Guidelines weaken forest protection in southern US

The US Forest Service has revised its guidelines for management of wildlife on national forests in Arizona and New Mexico, and in doing so has rejected a decade of restoration-based forest management, according to a ENN report. The Center for Biological Diversity (CBD) has filed a formal objection to the first logging project to be proposed under the new guidelines. The Jack Smith/Schultz timber sale on the Coconino National Forest near Flagstaff, Arizona, would log more than 8,000 acres, including an undisclosed number of large, old-growth trees.

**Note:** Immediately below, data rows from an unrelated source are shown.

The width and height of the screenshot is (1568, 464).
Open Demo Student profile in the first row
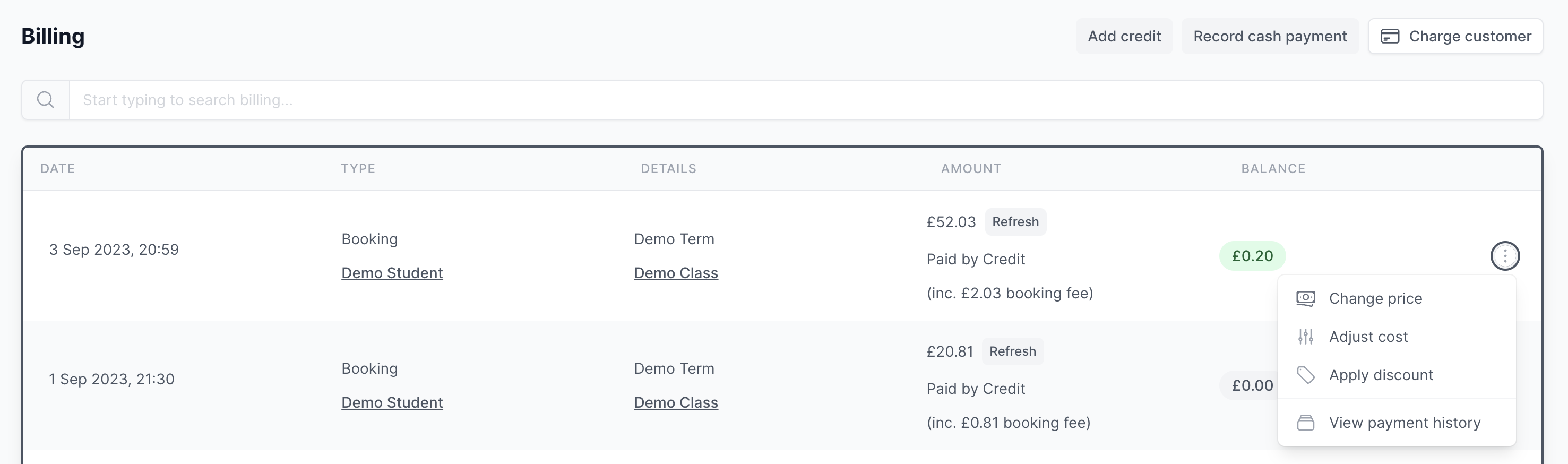(392, 273)
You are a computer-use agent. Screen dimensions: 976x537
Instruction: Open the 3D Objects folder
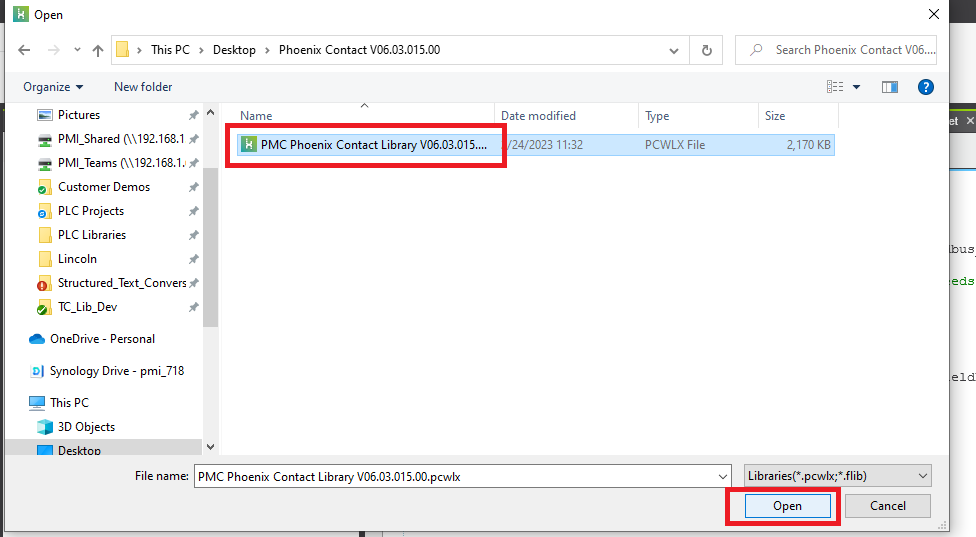click(x=86, y=427)
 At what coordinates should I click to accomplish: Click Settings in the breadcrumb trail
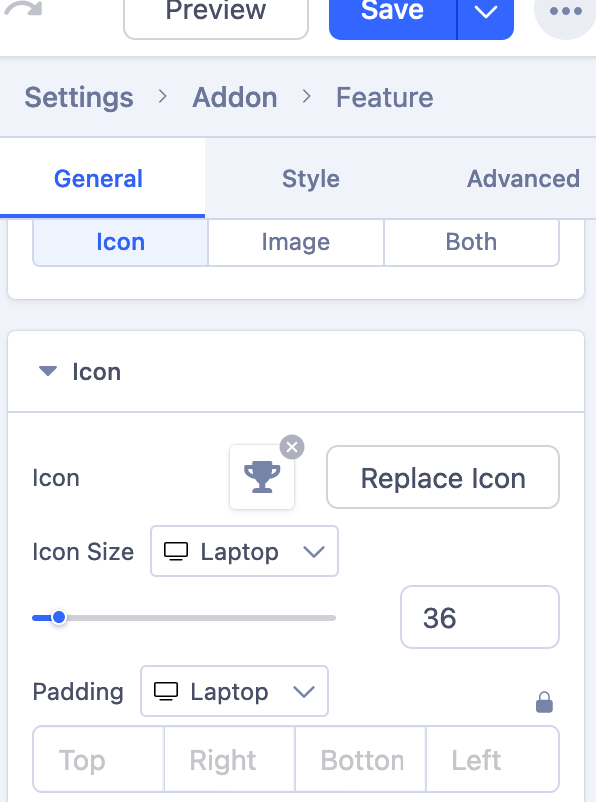tap(78, 97)
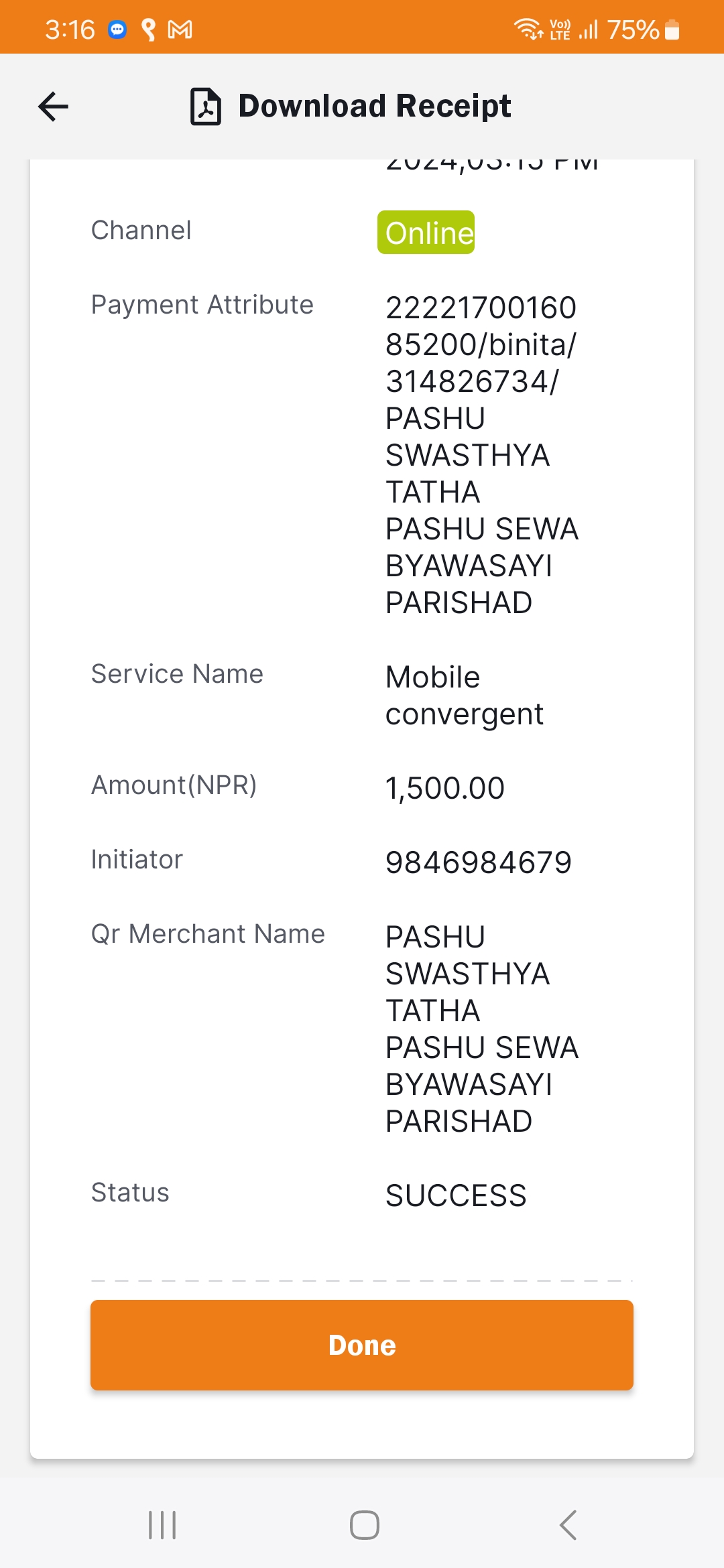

It is the first project to explicitly implement the agency’s major changes to the Northern Goshawk Management Guidelines, which the Forest Service developed in 1996 in response to litigation by the CBD over the agency’s poor record of protecting the imperilled species, the report stated. In the spring of 2007, the Forest Service made major changes to the 1996 Northern Goshawk Guidelines, which affect management of all ponderosa pine forest on national forests in the Southwest. It is feared the new guidelines could signal a new round of timber wars in the Southwest. CBD spokesman Todd Schulke: “The Forest Service has illegally amended every forest plan in the South-west Region by failing to involve the public and state agencies prior to implementing this substantial weakening of the Goshawk Guidelines. The new Forest Service guidelines will spell disaster for the goshawk, and for south-western old growth forests.” The Goshawk Guidelines require the Forest Service to leave a specified percentage of the forest as canopy cover to provide habitat for goshawks and their prey. The changes will significantly weaken this requirement, and could lead to dramatically increased logging of large old-growth trees, the report said.